A former Marine, Gabe is at loose ends after serving a prison sentence for being in the wrong place at the wrong time. He sees beyond Amy’s hard exterior to the girl he once knew and loved, and he longs to see her open her heart. Yet with his vision clouded by shame for his past and fears about the future, he finds it difficult to see the path ahead.
But the memory of that long-ago kiss just may have the power to reignite a romance that brings out the best in both of them.
My Thoughts: There’s something gratifying about reading the redemption story of a previous bad boy or in this case a bad girl. What Hope Remembers is a satisfying conclusion to the Misty Willow series. I only wish I had found time to read the first book of the series. While you can understand the stories easily enough if you read them out of order, there is a family drama that is building and evolving through out each of the three novels. Readers will appreciate Amy’s happy ending more if they had more experience with her devious history.

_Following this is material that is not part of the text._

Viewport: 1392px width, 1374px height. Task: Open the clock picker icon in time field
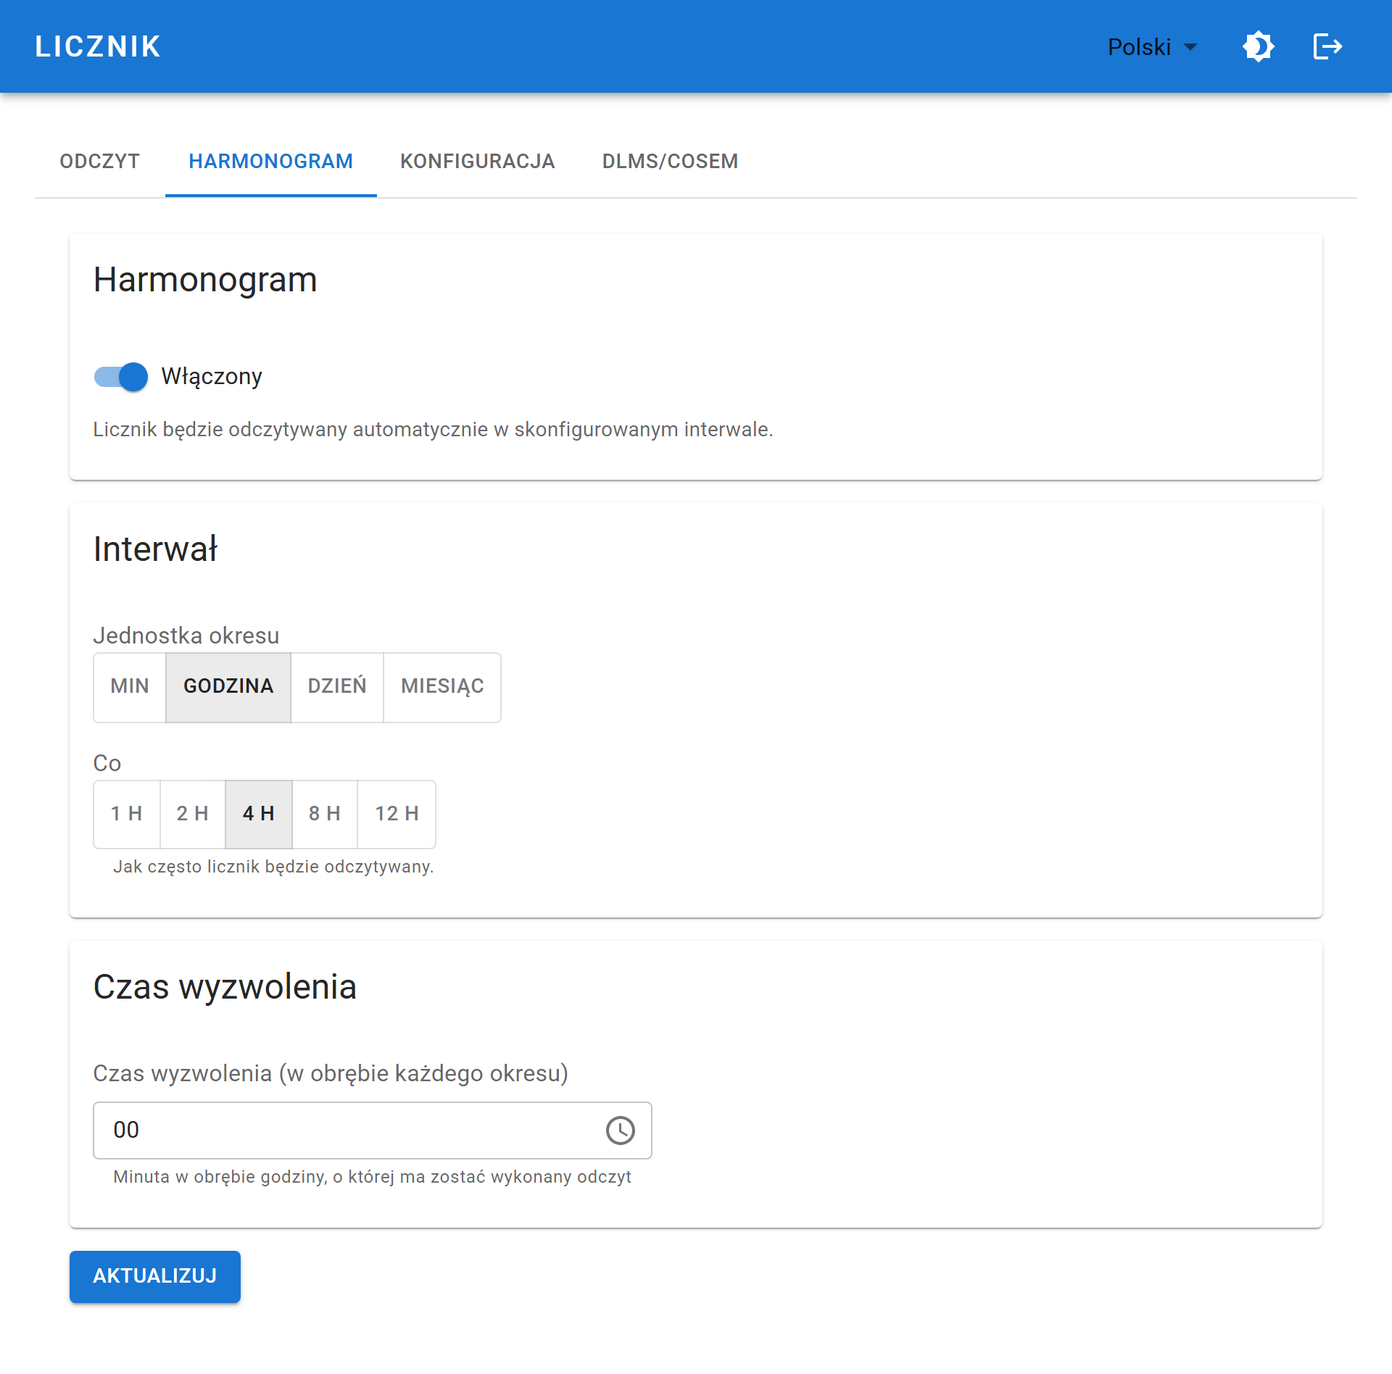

For me, the story took too long to really take off. The characters are wonderfully flawed and you can’t help but feel for them as they navigate their fresh starts, but I would have liked more tension throughout the story. Aside from that, it’s a beautifully written story. I appreciate the way Alexander was able to craft characters who felt, responded, and appeared to be real and not fictionalized.
Rating and Recommendation: I’m giving What Hope Remembers 4 stars and recommending it, and the entire series, to anyone who enjoys Christian Contemporary or Christian Fiction with real-to-life characters.
~I received a copy from Revell. I was not compensated for this review. All thoughts are my own.